Nancy Pelosi has, for reasons known only to her and a few others, taken impeachment of the president off the table, as she puts it. But it may not be her call to make. And it opens the intriguing possibility of an impeachment of Cheney. That might well serve the need of the country to make this administration answer to the law, yet fall short of impeaching Bush.
Interesting possibility.
America is famously accepting of incompetence in their presidents, but they have a steely disregard for liars. Jimmy Carter was among our less politically competent presidents and yet the country holds him in high regard. They didn’t reelect him, but they liked him. Bill Clinton, on the other hand, was a hugely popular and intellectually awesome president who suffers to this day from the impression that he was less than honest in his personal relationships.
George Bush is as likeable as they come, a back-slapper and nickname decider.
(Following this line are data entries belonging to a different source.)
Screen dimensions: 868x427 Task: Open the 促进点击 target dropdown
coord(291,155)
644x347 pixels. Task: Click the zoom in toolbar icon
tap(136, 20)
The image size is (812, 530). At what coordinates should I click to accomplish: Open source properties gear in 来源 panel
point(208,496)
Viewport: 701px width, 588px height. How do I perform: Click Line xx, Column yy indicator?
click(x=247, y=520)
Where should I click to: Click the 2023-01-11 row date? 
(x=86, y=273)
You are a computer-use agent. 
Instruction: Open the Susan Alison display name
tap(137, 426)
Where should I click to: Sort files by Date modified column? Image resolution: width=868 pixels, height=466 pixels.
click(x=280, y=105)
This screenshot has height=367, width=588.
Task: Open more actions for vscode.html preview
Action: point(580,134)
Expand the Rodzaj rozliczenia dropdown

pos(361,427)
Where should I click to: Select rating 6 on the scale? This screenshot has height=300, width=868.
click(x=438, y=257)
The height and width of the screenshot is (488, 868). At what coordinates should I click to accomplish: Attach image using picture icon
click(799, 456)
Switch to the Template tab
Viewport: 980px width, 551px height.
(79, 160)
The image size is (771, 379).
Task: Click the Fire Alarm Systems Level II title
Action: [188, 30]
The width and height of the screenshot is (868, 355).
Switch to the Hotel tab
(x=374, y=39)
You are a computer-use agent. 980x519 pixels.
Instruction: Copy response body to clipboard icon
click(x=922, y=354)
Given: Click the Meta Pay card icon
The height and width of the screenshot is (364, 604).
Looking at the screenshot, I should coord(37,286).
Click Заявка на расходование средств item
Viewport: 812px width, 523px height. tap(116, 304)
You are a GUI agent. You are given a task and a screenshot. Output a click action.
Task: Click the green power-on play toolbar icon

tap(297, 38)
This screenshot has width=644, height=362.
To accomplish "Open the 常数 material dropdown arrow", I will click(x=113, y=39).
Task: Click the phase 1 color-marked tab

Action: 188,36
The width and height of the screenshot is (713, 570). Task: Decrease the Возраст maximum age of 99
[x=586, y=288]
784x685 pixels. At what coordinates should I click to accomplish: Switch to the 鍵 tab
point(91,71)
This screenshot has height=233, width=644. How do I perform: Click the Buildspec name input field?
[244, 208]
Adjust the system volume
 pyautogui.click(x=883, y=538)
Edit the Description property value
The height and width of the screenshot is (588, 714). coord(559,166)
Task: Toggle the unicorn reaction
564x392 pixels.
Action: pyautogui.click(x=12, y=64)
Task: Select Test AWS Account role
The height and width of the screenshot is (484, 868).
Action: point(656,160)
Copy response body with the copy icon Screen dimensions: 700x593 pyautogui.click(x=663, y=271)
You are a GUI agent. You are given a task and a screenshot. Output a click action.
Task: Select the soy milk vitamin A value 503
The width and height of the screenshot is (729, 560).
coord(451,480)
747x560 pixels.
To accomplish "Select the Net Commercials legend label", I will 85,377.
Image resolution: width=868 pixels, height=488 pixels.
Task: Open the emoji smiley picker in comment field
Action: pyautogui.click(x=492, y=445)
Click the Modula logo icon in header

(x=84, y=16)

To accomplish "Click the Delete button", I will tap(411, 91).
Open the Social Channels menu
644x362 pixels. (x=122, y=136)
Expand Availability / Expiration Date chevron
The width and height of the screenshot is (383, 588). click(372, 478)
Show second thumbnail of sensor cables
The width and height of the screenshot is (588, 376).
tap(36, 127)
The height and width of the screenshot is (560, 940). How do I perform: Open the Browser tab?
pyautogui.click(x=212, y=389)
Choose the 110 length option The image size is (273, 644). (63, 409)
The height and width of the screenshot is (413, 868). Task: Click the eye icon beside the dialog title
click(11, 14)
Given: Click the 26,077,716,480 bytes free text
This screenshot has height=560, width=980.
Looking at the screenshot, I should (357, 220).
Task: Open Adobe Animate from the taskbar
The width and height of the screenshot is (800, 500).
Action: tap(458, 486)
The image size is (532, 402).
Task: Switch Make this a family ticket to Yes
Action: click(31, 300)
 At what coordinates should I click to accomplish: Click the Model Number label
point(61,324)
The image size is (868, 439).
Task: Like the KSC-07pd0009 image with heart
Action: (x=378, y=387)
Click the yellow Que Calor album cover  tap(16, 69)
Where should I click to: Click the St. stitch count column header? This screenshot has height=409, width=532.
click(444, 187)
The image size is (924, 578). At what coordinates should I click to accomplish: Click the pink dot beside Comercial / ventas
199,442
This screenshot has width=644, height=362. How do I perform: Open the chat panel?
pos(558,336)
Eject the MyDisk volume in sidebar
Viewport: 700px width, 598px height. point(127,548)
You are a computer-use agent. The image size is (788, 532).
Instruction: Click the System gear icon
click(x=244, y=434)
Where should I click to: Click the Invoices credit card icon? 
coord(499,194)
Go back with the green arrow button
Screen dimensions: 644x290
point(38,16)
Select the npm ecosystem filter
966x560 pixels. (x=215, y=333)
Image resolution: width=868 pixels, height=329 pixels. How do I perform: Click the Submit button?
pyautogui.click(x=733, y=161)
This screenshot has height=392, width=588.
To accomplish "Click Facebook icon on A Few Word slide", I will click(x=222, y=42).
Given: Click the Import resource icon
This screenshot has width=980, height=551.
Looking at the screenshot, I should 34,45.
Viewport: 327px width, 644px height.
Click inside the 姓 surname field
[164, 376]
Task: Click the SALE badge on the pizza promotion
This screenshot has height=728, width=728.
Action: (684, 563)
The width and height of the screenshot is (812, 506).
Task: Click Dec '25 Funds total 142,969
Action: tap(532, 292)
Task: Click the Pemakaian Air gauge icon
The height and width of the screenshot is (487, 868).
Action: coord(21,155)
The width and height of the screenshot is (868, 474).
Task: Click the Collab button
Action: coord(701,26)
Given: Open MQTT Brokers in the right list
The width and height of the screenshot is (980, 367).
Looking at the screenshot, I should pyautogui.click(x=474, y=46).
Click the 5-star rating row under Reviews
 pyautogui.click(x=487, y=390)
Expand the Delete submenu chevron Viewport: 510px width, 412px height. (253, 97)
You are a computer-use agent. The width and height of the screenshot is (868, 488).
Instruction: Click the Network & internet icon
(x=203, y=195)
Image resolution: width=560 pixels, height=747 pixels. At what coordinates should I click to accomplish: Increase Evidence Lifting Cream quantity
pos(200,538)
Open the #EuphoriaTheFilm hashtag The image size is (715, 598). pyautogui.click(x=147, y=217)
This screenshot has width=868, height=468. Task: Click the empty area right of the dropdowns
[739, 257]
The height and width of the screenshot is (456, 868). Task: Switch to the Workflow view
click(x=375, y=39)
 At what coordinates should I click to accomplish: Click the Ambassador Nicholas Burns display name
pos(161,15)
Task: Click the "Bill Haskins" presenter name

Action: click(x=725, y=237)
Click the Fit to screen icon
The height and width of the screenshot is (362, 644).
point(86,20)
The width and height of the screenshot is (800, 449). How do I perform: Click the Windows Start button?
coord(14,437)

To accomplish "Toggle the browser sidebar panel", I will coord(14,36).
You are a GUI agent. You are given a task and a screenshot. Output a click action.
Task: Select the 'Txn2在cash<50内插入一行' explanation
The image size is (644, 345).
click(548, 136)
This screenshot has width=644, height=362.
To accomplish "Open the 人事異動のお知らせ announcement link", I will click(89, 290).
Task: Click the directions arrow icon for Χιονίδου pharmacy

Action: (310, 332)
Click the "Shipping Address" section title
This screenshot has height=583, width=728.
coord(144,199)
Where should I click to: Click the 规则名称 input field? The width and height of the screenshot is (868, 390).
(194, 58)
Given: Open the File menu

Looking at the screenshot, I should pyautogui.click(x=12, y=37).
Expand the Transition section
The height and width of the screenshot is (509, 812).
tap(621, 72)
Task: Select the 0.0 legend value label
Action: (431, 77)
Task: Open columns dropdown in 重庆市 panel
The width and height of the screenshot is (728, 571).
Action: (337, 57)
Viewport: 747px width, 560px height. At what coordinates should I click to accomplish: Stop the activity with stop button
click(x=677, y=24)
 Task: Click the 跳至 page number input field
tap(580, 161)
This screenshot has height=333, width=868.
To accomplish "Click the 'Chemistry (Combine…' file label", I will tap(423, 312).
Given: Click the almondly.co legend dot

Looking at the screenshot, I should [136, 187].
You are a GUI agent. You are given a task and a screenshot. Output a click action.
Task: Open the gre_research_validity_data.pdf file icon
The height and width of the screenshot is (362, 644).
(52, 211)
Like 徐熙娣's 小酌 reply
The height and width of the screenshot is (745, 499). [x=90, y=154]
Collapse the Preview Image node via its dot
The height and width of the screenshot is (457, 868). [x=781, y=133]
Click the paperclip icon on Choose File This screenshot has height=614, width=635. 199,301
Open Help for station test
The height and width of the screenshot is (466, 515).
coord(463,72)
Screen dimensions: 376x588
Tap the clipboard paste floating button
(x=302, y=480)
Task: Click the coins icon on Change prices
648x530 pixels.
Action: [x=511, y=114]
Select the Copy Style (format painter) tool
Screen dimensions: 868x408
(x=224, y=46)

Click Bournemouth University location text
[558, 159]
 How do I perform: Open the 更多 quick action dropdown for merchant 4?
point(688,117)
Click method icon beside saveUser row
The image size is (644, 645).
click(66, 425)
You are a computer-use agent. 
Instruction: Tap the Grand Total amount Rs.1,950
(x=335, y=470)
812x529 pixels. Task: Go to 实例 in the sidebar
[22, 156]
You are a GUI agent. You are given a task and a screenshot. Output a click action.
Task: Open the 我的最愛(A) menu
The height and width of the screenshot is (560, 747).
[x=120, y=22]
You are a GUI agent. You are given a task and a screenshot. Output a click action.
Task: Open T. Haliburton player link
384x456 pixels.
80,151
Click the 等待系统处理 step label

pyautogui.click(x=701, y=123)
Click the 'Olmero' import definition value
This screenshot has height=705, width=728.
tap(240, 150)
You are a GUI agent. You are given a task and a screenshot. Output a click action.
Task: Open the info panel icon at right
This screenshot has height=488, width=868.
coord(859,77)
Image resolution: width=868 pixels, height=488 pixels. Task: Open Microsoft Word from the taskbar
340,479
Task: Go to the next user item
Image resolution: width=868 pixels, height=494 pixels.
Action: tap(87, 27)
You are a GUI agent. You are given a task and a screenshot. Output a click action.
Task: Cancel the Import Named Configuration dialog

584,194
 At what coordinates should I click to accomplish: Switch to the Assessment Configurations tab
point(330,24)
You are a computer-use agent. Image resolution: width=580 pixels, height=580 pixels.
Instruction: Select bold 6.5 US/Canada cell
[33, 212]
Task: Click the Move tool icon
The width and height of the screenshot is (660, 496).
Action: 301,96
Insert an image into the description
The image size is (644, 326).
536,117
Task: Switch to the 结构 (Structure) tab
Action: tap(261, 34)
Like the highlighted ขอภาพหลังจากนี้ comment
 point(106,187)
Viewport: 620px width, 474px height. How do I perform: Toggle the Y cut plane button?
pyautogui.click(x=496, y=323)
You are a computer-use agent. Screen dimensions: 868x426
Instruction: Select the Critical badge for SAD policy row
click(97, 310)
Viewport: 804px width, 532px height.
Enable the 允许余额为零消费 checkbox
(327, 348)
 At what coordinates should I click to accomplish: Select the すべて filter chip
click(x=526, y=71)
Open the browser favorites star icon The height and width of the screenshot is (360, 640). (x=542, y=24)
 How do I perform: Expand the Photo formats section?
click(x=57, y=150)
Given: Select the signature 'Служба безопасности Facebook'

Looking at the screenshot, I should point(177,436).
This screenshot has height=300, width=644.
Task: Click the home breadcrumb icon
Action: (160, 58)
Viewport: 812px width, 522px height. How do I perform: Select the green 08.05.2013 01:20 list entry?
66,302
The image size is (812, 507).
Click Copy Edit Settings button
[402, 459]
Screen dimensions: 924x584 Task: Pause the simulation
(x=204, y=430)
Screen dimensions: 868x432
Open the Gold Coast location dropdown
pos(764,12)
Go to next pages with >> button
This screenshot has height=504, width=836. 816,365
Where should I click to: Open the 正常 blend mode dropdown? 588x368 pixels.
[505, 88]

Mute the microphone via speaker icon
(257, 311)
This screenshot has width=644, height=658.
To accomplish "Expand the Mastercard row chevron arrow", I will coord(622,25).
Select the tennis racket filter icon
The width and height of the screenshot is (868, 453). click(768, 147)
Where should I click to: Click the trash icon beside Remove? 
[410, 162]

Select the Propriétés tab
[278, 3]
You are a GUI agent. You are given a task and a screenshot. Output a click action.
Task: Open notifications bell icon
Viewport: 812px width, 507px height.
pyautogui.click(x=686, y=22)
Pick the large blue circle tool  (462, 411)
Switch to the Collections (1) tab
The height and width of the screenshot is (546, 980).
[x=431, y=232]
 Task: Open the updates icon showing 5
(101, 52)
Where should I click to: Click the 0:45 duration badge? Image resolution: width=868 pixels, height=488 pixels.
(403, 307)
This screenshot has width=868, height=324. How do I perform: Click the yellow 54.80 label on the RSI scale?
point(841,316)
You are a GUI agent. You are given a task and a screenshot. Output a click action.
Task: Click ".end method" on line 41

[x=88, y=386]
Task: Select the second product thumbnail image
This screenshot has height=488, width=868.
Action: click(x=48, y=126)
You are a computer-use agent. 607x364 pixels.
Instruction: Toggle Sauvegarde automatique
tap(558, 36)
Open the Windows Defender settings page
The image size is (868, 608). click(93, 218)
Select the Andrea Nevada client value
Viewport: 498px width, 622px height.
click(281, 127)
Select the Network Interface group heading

But he lugs around the baggage of a presidency that allowed some very questionable things to go on--if not with his approval, then by looking the other way. Fair or not, Vice President Cheney is rated by the public as an overwhelmingly devious and thoroughly untrustworthy partisan, financially crooked as well. Rumsfeld is gone, but the president still hauls his luggage as well.
So, if there is to be a tipping-point in this administration, it seems we are there. It's likely, if the president survives the next several months without further disintegration within his administration, he’ll be all right. But he’s certainly going to lose Gonzales and he’s rapidly losing control on the ground and with the American public in Iraq. With the Gonzales debacle, the rats will either abandon ship or hunker down.
It’s rats that bring down presidencies.